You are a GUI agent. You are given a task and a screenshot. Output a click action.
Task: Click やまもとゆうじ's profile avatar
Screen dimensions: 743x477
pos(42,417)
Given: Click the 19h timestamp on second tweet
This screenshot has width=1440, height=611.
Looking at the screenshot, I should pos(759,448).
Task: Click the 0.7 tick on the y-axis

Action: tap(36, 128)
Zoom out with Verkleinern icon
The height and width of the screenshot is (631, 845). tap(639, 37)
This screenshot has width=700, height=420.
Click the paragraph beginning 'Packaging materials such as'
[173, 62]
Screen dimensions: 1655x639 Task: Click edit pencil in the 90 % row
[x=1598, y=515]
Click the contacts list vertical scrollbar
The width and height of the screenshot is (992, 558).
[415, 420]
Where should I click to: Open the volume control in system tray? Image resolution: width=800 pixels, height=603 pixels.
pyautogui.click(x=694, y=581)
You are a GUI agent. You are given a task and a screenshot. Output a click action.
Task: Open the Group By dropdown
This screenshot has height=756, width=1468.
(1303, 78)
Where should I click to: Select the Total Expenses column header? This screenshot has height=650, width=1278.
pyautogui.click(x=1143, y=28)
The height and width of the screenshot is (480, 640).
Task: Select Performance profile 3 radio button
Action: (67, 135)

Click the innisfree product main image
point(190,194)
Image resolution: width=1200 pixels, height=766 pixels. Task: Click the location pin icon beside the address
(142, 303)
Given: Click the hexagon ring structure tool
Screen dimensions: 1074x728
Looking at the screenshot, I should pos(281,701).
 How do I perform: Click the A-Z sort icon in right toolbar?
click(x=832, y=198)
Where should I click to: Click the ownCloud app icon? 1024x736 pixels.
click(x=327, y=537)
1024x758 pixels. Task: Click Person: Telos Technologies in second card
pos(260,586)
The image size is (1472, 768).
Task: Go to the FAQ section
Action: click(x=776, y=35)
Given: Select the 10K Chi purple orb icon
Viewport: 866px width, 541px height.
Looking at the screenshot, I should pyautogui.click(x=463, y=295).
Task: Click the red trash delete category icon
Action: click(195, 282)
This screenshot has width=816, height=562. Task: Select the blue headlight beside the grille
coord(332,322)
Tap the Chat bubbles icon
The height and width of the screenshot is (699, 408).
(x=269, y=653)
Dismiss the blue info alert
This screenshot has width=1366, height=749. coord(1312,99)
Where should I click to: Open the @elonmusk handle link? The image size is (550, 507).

#####

EXERCISE GOAL: Only the lines from the one containing "This screenshot has height=756, width=1468." through the end of the material should be reproduced, exactly, with both ends included.

PROBLEM SOLUTION:
This screenshot has height=756, width=1468.
(1303, 78)
Where should I click to: Select the Total Expenses column header? This screenshot has height=650, width=1278.
pyautogui.click(x=1143, y=28)
The height and width of the screenshot is (480, 640).
Task: Select Performance profile 3 radio button
Action: (67, 135)

Click the innisfree product main image
point(190,194)
Image resolution: width=1200 pixels, height=766 pixels. Task: Click the location pin icon beside the address
(142, 303)
Given: Click the hexagon ring structure tool
Screen dimensions: 1074x728
Looking at the screenshot, I should pos(281,701).
 How do I perform: Click the A-Z sort icon in right toolbar?
click(x=832, y=198)
Where should I click to: Click the ownCloud app icon? 1024x736 pixels.
click(x=327, y=537)
1024x758 pixels. Task: Click Person: Telos Technologies in second card
pos(260,586)
The image size is (1472, 768).
Task: Go to the FAQ section
Action: click(x=776, y=35)
Given: Select the 10K Chi purple orb icon
Viewport: 866px width, 541px height.
Looking at the screenshot, I should pyautogui.click(x=463, y=295).
Task: Click the red trash delete category icon
Action: click(195, 282)
This screenshot has width=816, height=562. Task: Select the blue headlight beside the grille
coord(332,322)
Tap the Chat bubbles icon
The height and width of the screenshot is (699, 408).
(x=269, y=653)
Dismiss the blue info alert
This screenshot has width=1366, height=749. coord(1312,99)
Where should I click to: Open the @elonmusk handle link? The image size is (550, 507).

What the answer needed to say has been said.